Thursday, March 5, 2015

Antidotes to Scarcity

The lie of scarcity is perhaps one of the most toxic poisons I encounter on a daily basis.  I convince myself that I don't have what I need- I don't have support, I don't have the resources, I don't have the confidence, I don't have the know how.  This is not true.  For one, I am not an island.  I am not doing life by myself.  I have a community and a neighborhood to share this life with.  The neighborhood does have all we need.
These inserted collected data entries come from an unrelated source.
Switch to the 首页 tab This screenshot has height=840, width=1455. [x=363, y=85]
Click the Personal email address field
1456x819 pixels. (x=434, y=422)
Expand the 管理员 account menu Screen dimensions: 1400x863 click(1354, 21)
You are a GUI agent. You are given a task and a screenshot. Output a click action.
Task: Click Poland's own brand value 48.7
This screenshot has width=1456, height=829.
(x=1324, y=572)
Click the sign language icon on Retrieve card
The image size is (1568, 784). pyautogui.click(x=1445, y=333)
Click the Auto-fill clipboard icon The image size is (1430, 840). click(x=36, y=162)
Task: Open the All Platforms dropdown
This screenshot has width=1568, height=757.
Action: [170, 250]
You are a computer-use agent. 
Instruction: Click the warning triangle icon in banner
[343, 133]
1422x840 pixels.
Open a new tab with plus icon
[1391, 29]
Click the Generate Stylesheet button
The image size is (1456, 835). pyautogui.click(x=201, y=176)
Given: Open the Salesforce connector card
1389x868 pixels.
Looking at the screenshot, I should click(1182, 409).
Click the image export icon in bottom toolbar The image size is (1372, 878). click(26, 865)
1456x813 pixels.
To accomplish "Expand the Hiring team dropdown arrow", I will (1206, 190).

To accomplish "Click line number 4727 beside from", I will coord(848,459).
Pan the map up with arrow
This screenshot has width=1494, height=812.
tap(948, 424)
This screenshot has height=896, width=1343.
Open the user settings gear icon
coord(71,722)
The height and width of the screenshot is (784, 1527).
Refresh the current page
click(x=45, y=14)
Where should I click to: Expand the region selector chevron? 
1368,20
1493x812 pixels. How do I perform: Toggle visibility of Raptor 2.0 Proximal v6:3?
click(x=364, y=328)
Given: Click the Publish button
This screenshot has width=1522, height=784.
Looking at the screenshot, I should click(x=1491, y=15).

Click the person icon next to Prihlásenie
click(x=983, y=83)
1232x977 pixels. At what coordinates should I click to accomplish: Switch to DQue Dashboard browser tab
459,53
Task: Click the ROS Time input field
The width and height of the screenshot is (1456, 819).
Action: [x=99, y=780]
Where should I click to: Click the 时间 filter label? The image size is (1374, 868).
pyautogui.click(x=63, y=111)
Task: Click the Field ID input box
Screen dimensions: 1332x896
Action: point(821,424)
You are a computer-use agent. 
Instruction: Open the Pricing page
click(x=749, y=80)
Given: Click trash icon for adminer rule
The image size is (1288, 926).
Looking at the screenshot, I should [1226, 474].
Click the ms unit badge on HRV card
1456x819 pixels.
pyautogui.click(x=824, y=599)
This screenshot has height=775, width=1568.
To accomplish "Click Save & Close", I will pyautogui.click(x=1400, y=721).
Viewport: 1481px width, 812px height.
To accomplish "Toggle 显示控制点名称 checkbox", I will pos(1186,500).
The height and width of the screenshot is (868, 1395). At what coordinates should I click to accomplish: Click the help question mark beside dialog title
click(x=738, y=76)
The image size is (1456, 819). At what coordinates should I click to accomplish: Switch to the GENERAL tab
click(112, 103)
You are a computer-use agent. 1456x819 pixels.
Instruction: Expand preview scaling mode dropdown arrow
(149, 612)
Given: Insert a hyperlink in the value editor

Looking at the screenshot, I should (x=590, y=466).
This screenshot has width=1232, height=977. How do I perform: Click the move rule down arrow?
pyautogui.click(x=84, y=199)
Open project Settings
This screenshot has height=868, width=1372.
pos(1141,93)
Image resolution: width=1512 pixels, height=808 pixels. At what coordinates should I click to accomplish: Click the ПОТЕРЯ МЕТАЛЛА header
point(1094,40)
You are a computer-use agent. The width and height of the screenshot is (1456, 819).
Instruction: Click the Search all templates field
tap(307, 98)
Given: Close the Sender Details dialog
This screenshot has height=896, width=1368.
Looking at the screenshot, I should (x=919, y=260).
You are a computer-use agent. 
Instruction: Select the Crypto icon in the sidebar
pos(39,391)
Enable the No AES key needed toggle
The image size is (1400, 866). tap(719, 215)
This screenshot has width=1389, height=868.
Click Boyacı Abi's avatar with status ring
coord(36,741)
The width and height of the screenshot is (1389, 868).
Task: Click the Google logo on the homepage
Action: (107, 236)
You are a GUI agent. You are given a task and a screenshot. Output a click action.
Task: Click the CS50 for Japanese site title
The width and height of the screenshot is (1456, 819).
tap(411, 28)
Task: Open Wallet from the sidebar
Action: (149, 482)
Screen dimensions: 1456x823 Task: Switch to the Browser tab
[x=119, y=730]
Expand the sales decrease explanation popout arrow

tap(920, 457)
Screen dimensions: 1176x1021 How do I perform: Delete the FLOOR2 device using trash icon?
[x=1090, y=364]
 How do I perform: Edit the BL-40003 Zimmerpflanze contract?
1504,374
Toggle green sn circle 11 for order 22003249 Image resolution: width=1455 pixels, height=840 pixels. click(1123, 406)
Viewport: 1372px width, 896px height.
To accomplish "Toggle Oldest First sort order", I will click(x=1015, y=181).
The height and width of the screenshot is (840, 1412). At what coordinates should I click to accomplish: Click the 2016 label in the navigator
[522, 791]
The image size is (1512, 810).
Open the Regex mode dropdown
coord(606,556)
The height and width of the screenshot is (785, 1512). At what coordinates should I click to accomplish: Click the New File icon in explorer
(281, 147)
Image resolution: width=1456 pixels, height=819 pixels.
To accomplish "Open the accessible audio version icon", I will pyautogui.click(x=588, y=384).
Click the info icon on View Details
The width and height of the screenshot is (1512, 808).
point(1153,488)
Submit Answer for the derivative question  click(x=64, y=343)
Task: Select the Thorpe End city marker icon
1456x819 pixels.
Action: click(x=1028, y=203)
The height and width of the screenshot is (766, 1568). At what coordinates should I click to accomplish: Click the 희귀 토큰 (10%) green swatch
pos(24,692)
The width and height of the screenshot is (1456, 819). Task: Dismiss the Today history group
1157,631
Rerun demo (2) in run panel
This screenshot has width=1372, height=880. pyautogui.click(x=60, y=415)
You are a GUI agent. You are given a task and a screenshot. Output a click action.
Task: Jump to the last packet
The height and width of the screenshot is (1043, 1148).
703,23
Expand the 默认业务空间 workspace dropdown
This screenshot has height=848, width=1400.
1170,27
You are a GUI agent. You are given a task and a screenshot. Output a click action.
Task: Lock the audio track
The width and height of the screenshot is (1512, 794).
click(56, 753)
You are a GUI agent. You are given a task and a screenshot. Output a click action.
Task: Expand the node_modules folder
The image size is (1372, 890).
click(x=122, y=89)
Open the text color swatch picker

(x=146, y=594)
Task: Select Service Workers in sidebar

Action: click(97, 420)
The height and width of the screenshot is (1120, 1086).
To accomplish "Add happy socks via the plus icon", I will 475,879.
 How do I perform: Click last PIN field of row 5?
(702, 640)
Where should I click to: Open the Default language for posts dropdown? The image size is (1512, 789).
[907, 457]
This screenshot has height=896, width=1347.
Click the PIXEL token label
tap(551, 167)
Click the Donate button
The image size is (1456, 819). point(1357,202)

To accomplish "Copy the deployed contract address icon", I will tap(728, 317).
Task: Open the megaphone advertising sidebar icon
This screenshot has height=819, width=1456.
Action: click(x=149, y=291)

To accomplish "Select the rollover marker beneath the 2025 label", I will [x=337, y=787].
I need a good reminder every once in a while so that I won't get stuck in the despair of scarcity. I have learned to carry with me some scarcity antidotes.  For today, these are my antitoxins:

Geese appear high over us,
pass, and the sky closes. Abandon,
as in love or sleep, holds
them to their way, clear
in the ancient faith: what we need
is here. And we pray, not
for new earth or heaven, but to be
quiet in heart, and in eye,
clear. What we need is here. 




Wendell Berry

--

Enough. These few words are enough.
If not these words, this breath.
If not this breath, this sitting here.

This opening to the life
we have refused
again and again
until now.
Until now

David Whyte, Where Many Rivers Meet

--

You do not have to be good.
You do not have to walk on your knees
for a hundred miles through the desert, repenting. You only have to let the soft animal of your body love what it loves. Tell me about despair, yours, and I will tell you mine. Meanwhile the world goes on. Meanwhile the sun and the clear pebbles of the rain are moving across the landscapes, over the prairies and the deep trees, the mountains and the rivers. Meanwhile the wild geese, high in the clean blue air, are heading home again. Whoever you are, no matter how lonely, the world offers itself to your imagination, calls to you like the wild geese, harsh and exciting- over and over announcing your place in the family of things.

Mary Oliver, Dream Work, Grove Atlantic Inc., 1986 & New and Selected Poems, Beacon Press, 1992.